Here are question types in this reading test
Reading Passage 1 (Bilingualism in Children)
- Sentence completion
- Matching headings
- True or False / Not Given
Reading Passage 2 (Changing Rules for Health Treatment)
- Multiple Choice Questions
- Matching features
Reading Passage 3 (The Romantic Poets)
- True or False / Not Given
- Table completion
- Sentence completion
Reading Passage 1
You should ideally spend about 20 minutes on Questions 1-13 based on Reading Passage 1 below.
Bilingualism in Children
A. One misguided legacy of over a hundred years of writing on bilingualism is that children’s intelligence will suffer if they are bilingual. Some of the earliest research into bilingualism examined whether bilingual children were ahead or behind monolingual children on IQ tests. From the 1920s through to the 1960s, the tendency was to find monolingual children ahead of bilinguals on IQ tests. The conclusion was that bilingual children were mentally confused. Having two languages in the brain, it was said, disrupted effective thinking. It was argued that having one well-developed language was superior to having two half-developed languages.

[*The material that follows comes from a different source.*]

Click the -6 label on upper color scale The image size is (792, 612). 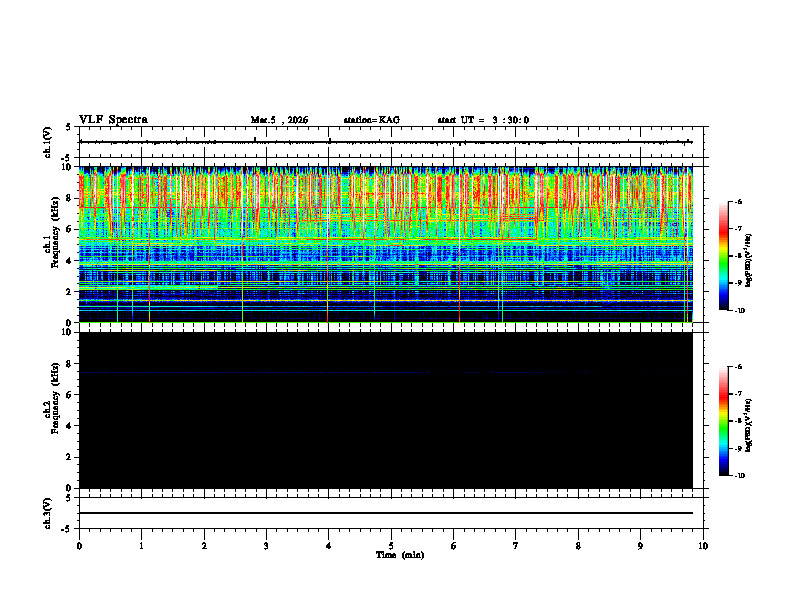[738, 202]
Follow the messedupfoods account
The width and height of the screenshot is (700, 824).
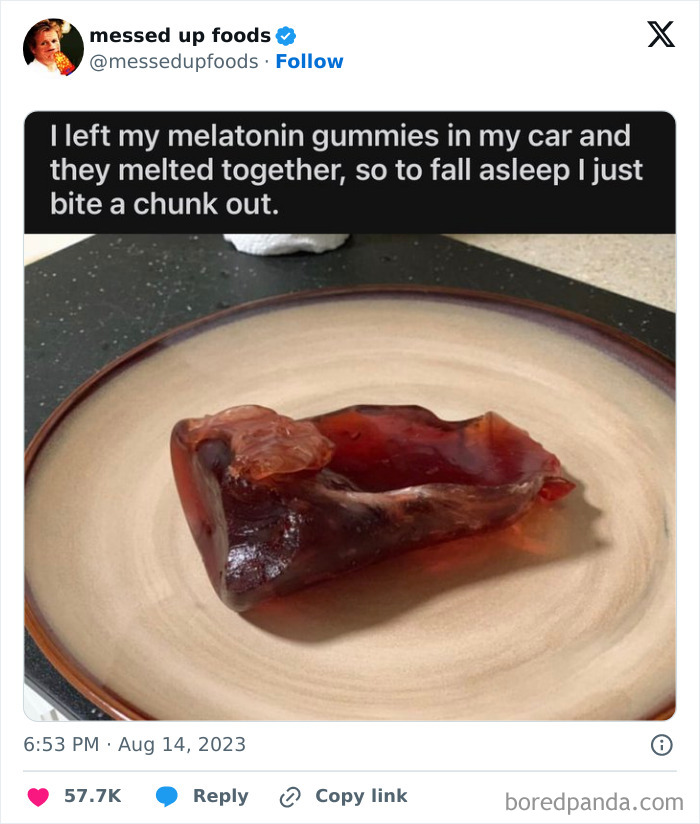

B. The idea that bilinguals may have a lower IQ still exists among many people, particularly monolinguals. However, we now know that this early research was misconceived and incorrect. First, such research often gave bilinguals an IQ test in their weaker language – usually English. Had bilinguals been tested in Welsh or Spanish or Hebrew, a different result may have been found. The testing of bilinguals was thus unfair. Second, like was not compared with like. Bilinguals tended to come from, for example, impoverished New York or rural Welsh backgrounds. The monolinguals tended to come from a more middle-class, urban families. Working-class bilinguals were often compared with middle-class monolinguals. So the results were more likely to be due to social class differences than language differences. The comparison of monolinguals and bilinguals was unfair.
C. The most recent research from Canada, the United States, and Wales suggests that bilinguals are, at least, equal to monolinguals on IQ tests. When bilinguals have two well-developed languages (in the research literature called balanced bilinguals), bilinguals tend to show a slight superiority in IQ tests compared with monolinguals. This is the received psychological wisdom of the moment and is good news for raising bilingual children. Take, for example, a child who can operate in either language in the curriculum in the school. That child is likely to be ahead on IQ tests compared with similar (same gender, social class, and age) monolinguals. Far from making people mentally confused, bilingualism is now associated with a mild degree of intellectual superiority.
D. One note of caution needs to be sounded. IQ tests probably do not measure intelligence. IQ tests measure a small sample of the broadest concept of intelligence. IQ tests are simply paper and pencil tests where only ‘right and wrong’ answers are allowed. Is all intelligence summed up in such right and wrong, pencil and paper tests? Isn’t there a wider variety of intelligence that are important in everyday functioning and everyday life?
E. Many questions need answering. Do we only define an intelligent person as somebody who obtains a high score on an IQ test? Are the only intelligent people those who belong to high IQ organizations such as MENSA? Is there social intelligence, musical intelligence, military intelligence, marketing intelligence, motoring intelligence, political intelligence? Are all, or indeed any, of these forms of intelligence measured by a simple pencil and paper IQ test which demands a single, acceptable, correct solution to each question? Defining what constitutes intelligent behavior requires a personal value judgment as to what type of behavior, and what kind of person is of more worth.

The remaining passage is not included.